Find the string "computer" in the records. Copy each line that has it.

Top of Records supplied

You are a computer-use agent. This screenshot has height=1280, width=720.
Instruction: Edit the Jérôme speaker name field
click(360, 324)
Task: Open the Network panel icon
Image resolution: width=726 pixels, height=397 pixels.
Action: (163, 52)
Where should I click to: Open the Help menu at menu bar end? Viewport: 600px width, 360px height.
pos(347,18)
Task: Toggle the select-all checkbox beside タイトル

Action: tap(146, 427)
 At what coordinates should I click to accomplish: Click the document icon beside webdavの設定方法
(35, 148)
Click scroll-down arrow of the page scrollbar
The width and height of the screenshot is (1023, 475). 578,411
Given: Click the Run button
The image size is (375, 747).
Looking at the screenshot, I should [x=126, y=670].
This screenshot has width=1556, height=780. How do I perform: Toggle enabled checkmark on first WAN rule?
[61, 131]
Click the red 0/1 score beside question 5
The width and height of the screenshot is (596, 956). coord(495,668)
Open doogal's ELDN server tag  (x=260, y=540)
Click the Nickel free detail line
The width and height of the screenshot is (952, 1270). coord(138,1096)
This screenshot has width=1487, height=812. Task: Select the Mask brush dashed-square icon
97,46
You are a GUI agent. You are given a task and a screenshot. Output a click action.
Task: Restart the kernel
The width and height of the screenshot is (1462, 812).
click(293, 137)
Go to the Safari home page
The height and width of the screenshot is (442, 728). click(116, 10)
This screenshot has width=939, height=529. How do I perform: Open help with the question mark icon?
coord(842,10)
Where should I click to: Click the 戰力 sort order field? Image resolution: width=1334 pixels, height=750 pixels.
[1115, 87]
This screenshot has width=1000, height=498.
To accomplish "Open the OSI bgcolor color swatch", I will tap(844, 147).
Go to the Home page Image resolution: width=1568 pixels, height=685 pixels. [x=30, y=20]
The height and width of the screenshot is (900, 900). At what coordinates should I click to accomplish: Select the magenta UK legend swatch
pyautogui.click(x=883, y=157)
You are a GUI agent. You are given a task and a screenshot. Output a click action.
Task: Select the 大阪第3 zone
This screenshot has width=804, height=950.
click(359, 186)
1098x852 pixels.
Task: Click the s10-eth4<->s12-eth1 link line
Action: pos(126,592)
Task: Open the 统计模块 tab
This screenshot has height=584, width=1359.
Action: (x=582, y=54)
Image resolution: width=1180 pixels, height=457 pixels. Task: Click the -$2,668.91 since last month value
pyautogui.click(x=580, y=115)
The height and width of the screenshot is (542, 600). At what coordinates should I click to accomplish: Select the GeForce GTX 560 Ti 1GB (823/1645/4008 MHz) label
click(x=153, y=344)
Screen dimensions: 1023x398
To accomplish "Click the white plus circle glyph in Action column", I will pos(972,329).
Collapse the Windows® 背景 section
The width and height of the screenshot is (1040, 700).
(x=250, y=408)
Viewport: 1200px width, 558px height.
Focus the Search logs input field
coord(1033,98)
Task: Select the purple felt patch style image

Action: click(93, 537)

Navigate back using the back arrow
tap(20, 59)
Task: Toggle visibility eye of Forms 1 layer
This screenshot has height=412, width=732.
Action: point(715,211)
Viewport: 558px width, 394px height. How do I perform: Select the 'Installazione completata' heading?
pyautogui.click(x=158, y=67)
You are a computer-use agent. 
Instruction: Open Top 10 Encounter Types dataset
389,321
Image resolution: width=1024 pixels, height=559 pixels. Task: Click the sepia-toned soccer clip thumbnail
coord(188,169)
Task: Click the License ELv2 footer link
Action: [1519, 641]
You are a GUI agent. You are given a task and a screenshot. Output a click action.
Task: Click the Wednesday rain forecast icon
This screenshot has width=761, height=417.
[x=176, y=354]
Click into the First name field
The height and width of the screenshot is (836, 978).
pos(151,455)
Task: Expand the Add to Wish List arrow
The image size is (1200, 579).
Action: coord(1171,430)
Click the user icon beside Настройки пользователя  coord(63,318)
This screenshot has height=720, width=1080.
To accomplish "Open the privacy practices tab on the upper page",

Bottom of Records supplied

_Result for this exercise_.
You are a computer-use agent. This screenshot has height=1280, width=720.
You are a computer-use agent. 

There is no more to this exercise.